Arrow-right Camera
The Spokesman-Review Newspaper
Spokane, Washington  Est. May 19, 1883

Jim Kershner’s this day in history

From our archives, 100 years ago

A Spokane man bought a pistol from a secondhand store and used it to shoot a hotel landlady in what he claimed was self-defense.

The landlady was in the hospital in “precarious condition.”

The police claimed the suspect had a neurological or mental disorder. The man told police, when captured, that he could have killed all of the police officers but decided not to. He also refused to specify what provoked the shooting.

Meanwhile, the author of the column titled “Chinookers” on the editorial page weighed in by saying that “the indiscriminate sale of firearms” to “the insane and other irresponsibles” had again proven to be “a menace to society.”

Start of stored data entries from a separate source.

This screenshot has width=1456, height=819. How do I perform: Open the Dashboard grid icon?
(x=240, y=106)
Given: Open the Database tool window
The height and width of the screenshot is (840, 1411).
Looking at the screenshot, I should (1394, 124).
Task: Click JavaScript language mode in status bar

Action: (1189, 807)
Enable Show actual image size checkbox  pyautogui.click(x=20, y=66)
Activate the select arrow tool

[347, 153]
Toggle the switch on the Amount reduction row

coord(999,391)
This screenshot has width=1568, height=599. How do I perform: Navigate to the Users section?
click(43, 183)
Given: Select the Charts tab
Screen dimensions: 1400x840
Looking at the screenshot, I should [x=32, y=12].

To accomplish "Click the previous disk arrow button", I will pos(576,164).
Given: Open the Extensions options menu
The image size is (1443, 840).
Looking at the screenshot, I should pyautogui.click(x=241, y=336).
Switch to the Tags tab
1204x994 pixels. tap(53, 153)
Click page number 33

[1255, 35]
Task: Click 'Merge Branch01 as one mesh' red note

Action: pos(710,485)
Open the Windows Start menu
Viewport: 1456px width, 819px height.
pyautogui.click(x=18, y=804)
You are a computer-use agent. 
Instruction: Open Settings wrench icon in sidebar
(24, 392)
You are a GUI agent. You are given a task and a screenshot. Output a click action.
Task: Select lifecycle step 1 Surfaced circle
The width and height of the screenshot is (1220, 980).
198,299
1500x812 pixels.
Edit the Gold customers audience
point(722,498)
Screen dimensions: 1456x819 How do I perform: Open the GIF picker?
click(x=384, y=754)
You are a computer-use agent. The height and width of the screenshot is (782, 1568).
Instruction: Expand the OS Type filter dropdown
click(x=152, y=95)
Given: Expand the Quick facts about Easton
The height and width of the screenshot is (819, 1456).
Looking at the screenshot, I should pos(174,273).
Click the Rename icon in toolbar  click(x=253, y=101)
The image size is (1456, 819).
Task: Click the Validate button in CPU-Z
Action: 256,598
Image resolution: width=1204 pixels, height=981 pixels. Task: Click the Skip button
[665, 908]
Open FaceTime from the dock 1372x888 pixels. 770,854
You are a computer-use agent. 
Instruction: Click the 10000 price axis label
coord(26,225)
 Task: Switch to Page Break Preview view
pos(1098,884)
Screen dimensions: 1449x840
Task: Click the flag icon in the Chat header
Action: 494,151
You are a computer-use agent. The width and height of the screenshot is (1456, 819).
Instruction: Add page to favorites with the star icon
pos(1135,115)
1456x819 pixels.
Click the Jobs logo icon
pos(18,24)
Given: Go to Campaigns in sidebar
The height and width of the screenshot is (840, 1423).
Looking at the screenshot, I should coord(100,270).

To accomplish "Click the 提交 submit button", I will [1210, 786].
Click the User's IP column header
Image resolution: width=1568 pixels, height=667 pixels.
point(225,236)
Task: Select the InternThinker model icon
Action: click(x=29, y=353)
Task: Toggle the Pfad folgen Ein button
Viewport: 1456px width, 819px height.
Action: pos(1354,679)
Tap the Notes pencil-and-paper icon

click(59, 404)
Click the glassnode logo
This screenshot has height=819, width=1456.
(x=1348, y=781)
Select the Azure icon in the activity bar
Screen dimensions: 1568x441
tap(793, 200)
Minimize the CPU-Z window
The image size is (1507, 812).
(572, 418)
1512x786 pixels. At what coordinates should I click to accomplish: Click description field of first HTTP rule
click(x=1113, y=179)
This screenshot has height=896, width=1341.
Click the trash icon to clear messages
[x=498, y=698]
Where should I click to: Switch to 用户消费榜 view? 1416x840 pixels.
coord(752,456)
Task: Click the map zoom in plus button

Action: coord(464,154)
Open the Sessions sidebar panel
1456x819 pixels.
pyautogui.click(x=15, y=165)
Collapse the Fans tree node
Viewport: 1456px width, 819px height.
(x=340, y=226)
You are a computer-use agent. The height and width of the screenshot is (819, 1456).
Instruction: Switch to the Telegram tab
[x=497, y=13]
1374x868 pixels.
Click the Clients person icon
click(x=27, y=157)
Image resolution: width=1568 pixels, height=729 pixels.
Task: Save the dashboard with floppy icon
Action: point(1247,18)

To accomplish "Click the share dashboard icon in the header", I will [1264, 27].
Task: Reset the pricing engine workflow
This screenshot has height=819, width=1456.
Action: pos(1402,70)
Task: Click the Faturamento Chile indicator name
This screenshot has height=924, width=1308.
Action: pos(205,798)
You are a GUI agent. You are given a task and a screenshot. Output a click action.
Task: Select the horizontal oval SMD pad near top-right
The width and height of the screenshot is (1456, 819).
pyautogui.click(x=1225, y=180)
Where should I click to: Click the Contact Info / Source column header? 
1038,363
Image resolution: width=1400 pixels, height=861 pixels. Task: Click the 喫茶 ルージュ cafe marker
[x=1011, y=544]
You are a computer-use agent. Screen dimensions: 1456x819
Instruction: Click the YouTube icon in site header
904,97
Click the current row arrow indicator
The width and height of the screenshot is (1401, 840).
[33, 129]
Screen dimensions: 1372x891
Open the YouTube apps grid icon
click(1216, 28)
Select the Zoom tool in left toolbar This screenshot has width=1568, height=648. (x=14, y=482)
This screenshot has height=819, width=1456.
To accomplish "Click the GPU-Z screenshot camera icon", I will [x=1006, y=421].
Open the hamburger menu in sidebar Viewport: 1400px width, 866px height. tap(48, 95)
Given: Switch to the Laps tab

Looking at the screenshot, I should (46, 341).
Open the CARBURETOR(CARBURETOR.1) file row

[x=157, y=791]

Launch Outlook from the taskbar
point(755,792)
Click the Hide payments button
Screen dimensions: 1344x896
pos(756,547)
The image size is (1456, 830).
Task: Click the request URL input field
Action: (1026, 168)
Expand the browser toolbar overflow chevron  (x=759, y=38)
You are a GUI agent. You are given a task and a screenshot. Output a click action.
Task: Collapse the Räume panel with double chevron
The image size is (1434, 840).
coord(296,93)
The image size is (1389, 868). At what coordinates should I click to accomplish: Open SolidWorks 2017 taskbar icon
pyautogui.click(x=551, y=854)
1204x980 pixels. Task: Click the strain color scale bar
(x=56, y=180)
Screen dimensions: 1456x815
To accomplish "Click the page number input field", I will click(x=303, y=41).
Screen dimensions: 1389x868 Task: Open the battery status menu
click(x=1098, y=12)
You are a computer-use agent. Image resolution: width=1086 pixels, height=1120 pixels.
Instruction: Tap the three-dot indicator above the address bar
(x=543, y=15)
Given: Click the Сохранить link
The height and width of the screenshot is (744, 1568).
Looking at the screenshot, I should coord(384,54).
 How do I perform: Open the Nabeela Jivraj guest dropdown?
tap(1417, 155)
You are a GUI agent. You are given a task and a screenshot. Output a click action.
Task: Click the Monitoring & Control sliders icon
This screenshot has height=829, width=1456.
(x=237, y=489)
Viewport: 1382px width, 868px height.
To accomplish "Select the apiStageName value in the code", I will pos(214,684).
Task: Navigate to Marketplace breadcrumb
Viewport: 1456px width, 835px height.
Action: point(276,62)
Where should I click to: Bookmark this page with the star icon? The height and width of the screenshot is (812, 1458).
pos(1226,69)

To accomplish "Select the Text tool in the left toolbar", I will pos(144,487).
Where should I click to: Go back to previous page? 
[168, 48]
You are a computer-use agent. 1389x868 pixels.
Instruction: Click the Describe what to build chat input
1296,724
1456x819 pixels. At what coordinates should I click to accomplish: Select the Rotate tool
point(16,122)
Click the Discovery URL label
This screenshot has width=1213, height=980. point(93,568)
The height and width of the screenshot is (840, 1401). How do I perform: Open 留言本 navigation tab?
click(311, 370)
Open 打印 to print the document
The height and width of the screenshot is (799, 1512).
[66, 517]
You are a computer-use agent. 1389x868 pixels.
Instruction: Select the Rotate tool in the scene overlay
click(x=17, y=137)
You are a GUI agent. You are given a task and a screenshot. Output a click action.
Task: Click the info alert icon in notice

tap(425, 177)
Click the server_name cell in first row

From the gardening beat: An editorial cartoonist drew a front page picture of several forlorn dogs sitting on a sandlot baseball diamond watching boys engaged in the latest Spokane boyhood fad, gardening. The Spokesman-Review was sponsoring a kids’ gardening contest, with cash prizes. The boys in the cartoon, instead of playing baseball, were saying things like, “Hey, Freckles, me onions is up,” and “Gee whiz, the radishes are coming up swell.”

Also on this date

(From the Associated Press)

1945: President Harry S. Truman announced on radio that Nazi Germany’s forces had surrendered.